Porn can alter views of relationships and sex. Pornography typically portrays idealized or extreme versions of relationships and sex. This can create unrealistic expectations of your partner, perpetuate harmful stereotypes, and alter your view of commitment and monogamous behaviours. Dissatisfaction and disappointment may arise within your partner as unrealistic expectations are not met, decreasing sexual desire and increasing disconnection. If your partner identifies as a woman, the stereotypical and objectified depictions of women in pornography may lead you to view your partner differently or disrespect them. Infidelity and separation are also a risk as pornography can minimize the importance of commitment to one’s partner. 
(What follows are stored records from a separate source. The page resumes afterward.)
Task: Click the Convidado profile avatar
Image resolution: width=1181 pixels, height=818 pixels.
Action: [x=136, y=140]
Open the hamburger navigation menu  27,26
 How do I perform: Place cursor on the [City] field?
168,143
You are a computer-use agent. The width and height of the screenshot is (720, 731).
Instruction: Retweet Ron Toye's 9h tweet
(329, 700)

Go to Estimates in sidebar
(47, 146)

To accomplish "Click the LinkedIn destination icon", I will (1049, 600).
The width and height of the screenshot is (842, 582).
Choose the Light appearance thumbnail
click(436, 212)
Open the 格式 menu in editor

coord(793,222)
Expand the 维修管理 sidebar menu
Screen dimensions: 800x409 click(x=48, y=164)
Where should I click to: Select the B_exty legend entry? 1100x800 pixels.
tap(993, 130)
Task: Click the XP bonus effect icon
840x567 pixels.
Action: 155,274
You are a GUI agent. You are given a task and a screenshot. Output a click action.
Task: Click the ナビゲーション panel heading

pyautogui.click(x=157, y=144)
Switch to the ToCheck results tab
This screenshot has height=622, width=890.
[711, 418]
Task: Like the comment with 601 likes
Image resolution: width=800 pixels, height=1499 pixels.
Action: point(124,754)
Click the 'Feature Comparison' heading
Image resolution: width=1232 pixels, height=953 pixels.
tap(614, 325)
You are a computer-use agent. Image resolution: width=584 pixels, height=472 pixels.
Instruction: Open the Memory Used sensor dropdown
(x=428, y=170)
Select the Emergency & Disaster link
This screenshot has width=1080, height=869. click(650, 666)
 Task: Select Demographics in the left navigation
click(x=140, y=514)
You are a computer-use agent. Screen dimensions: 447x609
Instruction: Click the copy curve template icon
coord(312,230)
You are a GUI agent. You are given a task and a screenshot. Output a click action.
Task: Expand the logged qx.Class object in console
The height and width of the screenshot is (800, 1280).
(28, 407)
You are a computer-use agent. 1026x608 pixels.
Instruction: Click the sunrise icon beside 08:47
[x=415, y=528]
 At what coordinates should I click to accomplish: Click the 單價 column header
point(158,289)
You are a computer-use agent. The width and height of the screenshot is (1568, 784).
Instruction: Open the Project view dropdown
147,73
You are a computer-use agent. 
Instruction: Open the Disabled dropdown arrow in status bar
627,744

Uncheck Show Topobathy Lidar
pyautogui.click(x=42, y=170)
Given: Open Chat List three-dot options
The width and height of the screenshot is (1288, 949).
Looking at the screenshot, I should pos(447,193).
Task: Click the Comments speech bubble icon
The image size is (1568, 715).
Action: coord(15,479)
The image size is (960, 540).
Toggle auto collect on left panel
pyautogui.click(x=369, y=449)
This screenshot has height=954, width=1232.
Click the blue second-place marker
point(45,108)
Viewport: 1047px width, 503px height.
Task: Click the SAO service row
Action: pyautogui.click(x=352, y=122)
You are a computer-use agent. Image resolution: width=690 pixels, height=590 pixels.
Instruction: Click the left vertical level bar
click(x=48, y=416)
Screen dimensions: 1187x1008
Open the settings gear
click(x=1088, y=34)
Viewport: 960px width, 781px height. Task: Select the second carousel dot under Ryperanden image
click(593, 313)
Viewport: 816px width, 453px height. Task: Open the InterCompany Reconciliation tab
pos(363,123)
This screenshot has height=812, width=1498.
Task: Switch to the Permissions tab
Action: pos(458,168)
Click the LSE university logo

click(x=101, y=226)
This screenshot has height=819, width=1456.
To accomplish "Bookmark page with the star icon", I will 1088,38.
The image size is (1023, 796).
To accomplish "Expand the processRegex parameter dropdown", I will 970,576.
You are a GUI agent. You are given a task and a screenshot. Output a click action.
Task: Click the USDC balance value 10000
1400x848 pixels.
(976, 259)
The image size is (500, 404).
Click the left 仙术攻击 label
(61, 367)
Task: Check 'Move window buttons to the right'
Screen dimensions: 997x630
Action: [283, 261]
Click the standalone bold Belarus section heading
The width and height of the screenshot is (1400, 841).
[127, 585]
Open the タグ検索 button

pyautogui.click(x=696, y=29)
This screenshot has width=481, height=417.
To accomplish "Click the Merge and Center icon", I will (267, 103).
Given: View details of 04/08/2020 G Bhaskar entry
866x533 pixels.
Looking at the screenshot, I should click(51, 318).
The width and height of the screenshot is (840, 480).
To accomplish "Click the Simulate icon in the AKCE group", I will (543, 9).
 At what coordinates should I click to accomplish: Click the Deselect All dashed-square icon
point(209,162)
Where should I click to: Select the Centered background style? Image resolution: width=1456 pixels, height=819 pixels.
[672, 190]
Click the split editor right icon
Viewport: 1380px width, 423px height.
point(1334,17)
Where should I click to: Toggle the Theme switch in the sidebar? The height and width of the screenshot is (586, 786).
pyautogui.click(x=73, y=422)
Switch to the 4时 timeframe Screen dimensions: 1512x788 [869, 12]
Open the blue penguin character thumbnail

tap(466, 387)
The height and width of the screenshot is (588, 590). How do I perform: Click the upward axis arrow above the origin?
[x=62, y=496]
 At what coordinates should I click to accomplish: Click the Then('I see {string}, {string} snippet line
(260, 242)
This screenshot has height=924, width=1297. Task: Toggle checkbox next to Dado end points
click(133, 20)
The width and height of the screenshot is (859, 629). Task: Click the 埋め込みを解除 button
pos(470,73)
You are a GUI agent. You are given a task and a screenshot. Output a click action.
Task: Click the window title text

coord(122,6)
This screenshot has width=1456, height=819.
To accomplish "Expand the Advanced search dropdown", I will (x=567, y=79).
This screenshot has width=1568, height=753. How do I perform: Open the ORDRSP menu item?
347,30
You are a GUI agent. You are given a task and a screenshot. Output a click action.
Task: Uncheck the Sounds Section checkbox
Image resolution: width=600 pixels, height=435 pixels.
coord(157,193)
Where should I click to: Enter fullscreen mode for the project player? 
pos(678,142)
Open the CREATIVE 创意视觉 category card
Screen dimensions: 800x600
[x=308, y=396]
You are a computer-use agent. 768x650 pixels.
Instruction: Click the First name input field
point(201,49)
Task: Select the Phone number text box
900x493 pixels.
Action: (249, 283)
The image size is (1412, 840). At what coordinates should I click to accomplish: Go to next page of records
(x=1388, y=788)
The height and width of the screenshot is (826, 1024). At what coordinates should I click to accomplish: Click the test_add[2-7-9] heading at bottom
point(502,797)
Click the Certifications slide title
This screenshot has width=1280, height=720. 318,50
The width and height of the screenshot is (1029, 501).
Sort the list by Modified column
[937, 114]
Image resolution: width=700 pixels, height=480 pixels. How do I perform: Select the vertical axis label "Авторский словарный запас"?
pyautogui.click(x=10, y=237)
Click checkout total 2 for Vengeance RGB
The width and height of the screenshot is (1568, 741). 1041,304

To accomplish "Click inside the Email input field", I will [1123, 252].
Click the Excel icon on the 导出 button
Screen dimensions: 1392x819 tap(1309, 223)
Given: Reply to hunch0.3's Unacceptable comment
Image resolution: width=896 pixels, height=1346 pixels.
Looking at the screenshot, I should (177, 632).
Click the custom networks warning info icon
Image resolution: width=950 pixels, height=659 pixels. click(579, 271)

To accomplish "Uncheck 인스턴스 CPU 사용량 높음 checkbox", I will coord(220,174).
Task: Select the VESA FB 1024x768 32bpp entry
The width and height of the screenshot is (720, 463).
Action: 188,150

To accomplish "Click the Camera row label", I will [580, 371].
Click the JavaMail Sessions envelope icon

Porn can decrease sexual intimacy. It is common for those who excessively consume pornography to lose interest in sexual activities that do not involve porn. In romantic relationships this often means finding your partner less attractive or enjoying sex with them less. You may also struggle to perform or enjoy sex with your partner if porn is not involved. With this, your porn consumption may increase to fulfill your sexual needs while ignoring the sexual needs of your partner. 

Help Is Available

If you are struggling with excessive porn consumption and the personal and relational consequences, help is available. With a therapist, you can better understand why you engage in this behaviour to help address and minimize it. You can identify what triggers and drives your porn use and learn how to recognize and cope with your impulses to use porn. For your relationship, therapy can help re-establish trust, connection, and intimacy.